• _Instructions_
#1 From the n8n workflow walkthrough, output the passage starting at "Use a large" and ending at "nodes and processes.", unchanged.
#2 In the n8n workflow walkthrough, what is the name of the Supabase table defined for storing the pushed projects?

• _Text section_
▼

To use Supabase, we need to add Supabase authentication information:

Obtain the Supabase Project URL information: Project Settings -> Data API -> Project URL
Obtain the Supabase Project API Key information: Project Settings -> API Keys -> service_role

Refer to the official documentation https://docs.n8n.io/integrations/builtin/credentials/supabase/ for details.

After running the workflow, we can see the data in the Supabase console.

At this point, this workflow is created. We can set the workflow status toactive and use a timed trigger to obtain and store data once an hour as the data source for subsequent workflows.

With the hourly list of GitHub Trending projects, we can start summarizing project information. We need to plan the overall workflow operation process and clarify several requirements in advance:

Since we fetch the list of GitHub Trending projects every hour, we need some strategies to select the projects to be summarized by AI.
We need to avoid re-pushing projects that have already been summarized and pushed.
We need to obtain project information from GitHub, especially the project README.

For the second requirement, we can use the Supabase node to store the information. Here is the Supabase table structure:

create table public.pushed_repos (
  id integer generated by default as identity not null,
  pushed_at timestamp with time zone not null default now(),
  name character varying not null,
  constraint pushed_repos_pkey primary key (id)
) TABLESPACE pg_default;

So the overall process is roughly as follows:

Obtain the project list from the previously stored Supabase.
Exclude the projects that have already been pushed.
Select the projects to be pushed through a certain strategy.
Obtain project information, mainly the README.
Use a large language model to summarize the project information and README information.
Use the Email node to push the summary.
Publish the summary to the blog system through the GitHub node.
Store the information of the pushed projects in Supabase.

The completed n8n workflow is as follows:

Next, we’ll explain some of the key nodes and processes.

Code Node & Built-in Methods and Variables

First, there’s our first code node, Filter out pushed repos.

▲

[Records from a data source]
▼

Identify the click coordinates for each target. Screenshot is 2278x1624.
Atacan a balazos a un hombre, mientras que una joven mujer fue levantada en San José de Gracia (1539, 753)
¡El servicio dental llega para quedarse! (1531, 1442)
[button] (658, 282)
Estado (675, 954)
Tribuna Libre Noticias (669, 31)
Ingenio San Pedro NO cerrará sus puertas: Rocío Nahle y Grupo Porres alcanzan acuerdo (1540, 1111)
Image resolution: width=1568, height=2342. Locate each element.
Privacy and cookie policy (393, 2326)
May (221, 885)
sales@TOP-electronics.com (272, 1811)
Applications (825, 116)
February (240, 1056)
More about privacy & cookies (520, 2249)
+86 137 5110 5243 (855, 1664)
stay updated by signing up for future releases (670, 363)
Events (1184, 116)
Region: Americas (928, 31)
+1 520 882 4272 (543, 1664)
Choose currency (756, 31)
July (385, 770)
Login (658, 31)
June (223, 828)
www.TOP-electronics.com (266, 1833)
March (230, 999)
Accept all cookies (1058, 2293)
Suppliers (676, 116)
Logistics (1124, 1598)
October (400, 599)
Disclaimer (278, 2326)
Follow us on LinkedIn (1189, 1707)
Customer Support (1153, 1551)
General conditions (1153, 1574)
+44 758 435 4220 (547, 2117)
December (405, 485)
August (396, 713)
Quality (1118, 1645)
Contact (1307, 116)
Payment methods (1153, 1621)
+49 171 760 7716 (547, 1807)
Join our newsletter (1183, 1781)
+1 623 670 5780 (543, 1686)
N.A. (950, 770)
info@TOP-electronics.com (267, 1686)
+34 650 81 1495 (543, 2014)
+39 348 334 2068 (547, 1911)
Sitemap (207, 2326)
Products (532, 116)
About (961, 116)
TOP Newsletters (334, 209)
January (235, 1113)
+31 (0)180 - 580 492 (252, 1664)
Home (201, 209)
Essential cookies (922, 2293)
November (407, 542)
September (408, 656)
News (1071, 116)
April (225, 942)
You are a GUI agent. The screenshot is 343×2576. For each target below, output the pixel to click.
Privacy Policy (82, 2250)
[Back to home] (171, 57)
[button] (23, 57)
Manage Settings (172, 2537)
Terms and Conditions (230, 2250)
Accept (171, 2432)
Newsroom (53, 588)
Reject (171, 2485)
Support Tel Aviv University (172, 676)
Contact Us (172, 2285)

▲

• _Your responses_
#1
Use a large language model to summarize the project information and README information.
Use the Email node to push the summary.
Publish the summary to the blog system through the GitHub node.
Store the information of the pushed projects in Supabase.

The completed n8n workflow is as follows:

Next, we’ll explain some of the key nodes and processes.

#2 public.pushed_repos